-------- Extrait du document

IPNS : Il peut y avoir une difficulté à bien comprendre ce que dit Aristote quand il parle de « morale »…
Michel : Ce n’est évidemment pas une morale préétablie, donnée une fois pour toutes, c’est encore moins le moralisme vulgaire. Ce qui est moralement souhaitable, c’est ce qui résulte de la délibération. L’assemblée des citoyens est seule à même de définir ce qui est moral pour la société : ce qui est bien, ce qui est juste, et autres notions du même genre. Le citoyen n’est pas seulement un sujet de droit, il est activement impliqué en personne dans l’élaboration des décisions publiques. C’est la participation qui définit le citoyen et non l’obéissance.
IPNS : Aristote apparaît plus dans ton livre comme l’auteur d’une utopie politique que comme un théoricien de la pratique de la démocratie dans la cité grecque.

----------------

- **Liste des tâches**:
a – Mettez à jour le passage de l’entretien sur Aristote, de « IPNS : Aristote » à « la cité grecque. », en remplaçant « utopie politique » par « vision idéale ».
b – D’après l’entretien sur Aristote, qu’est-ce qui définit le citoyen ?
c – Indiquez si chacune de ces affirmations concorde avec l’entretien sur Aristote : (i) selon Michel, l’assemblée des citoyens est seule à même de définir ce qui est moral pour la société ; (ii) Michel présente cette morale comme une morale préétablie ; (iii) le citoyen est uniquement un sujet de droit.
Les enregistrements n’interviennent en rien ici.

-------- Données sources

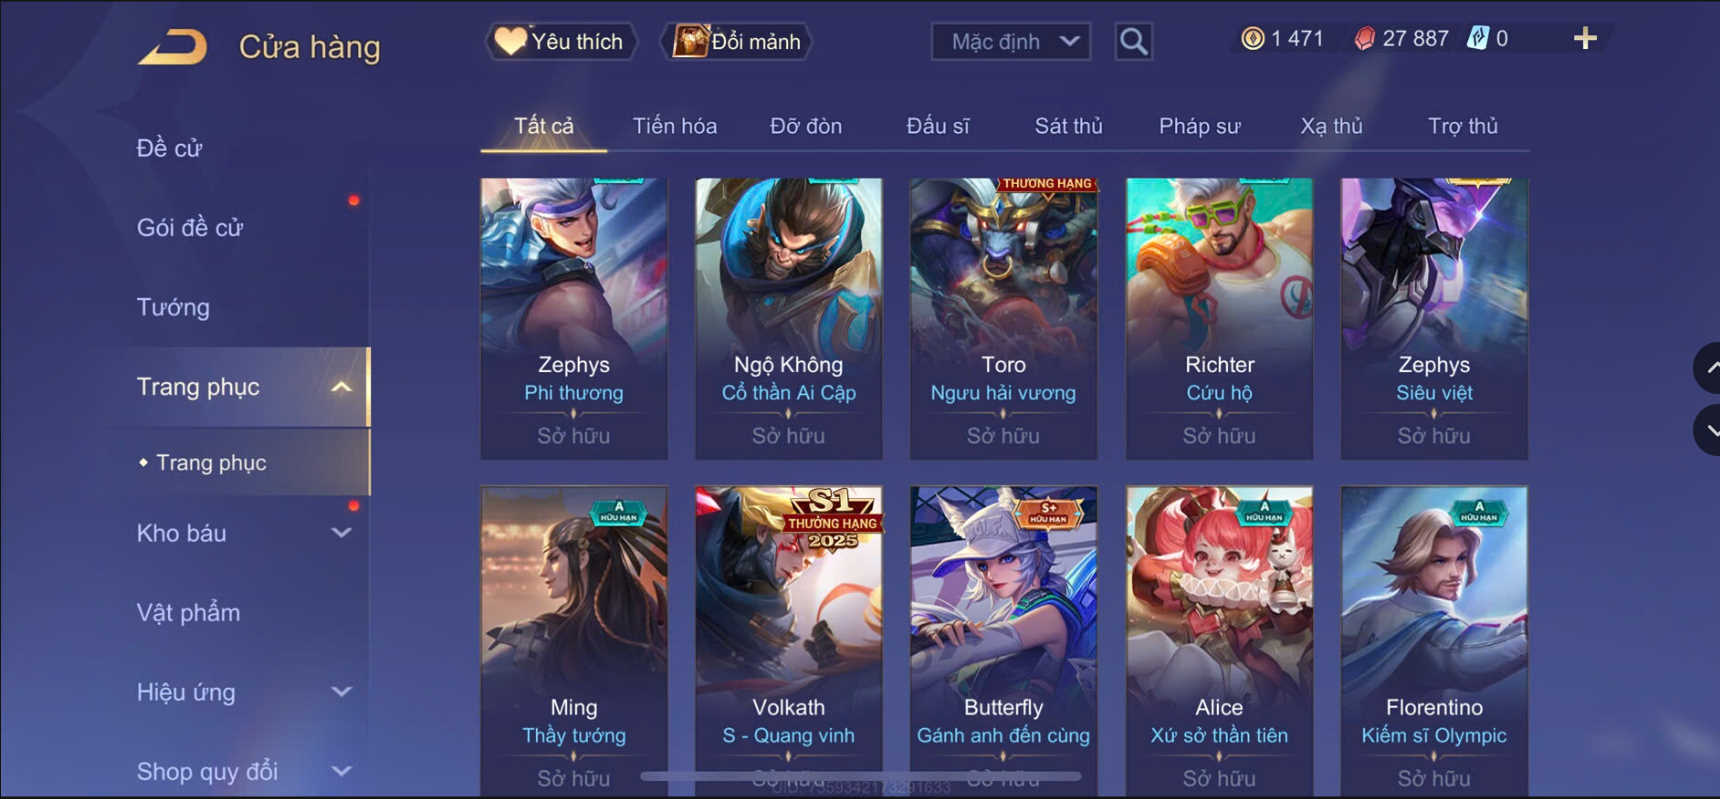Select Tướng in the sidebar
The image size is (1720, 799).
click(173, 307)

----------------
-------- Données sources

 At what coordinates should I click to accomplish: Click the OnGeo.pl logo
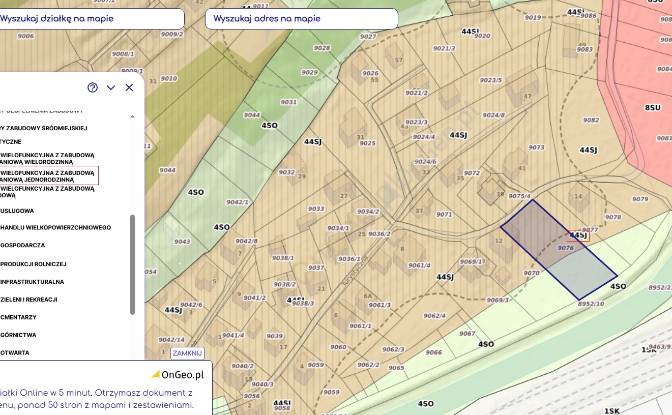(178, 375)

----------------
-------- Données sources

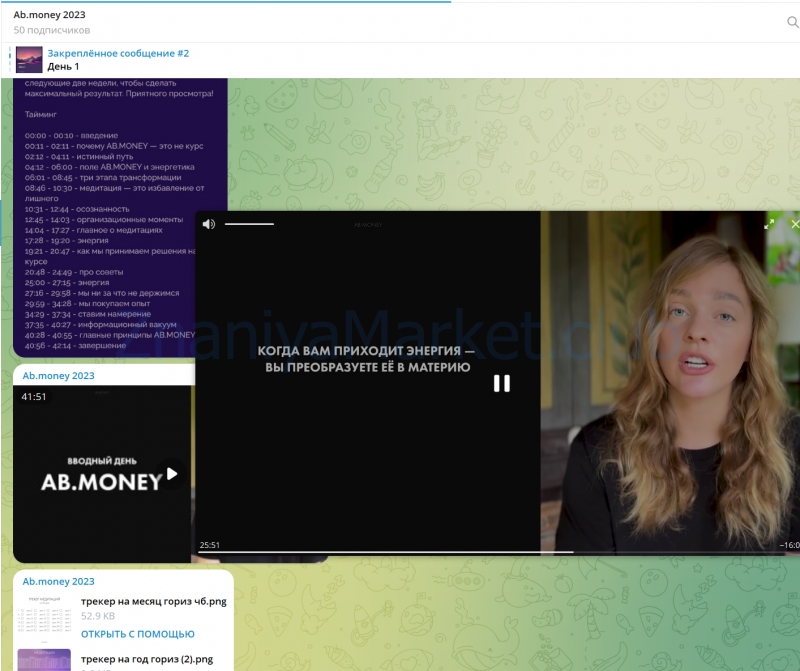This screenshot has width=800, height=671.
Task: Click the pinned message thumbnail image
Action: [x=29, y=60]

----------------

- **Réponses par tâche**:
a –
IPNS : Aristote apparaît plus dans ton livre comme l’auteur d’une vision idéale que comme un théoricien de la pratique de la démocratie dans la cité grecque.

b – La participation, et non l’obéissance.

c –
(i) Oui : « L’assemblée des citoyens est seule à même de définir ce qui est moral pour la société ».
(ii) Non : « Ce n’est évidemment pas une morale préétablie ».
(iii) Non : « Le citoyen n’est pas seulement un sujet de droit ».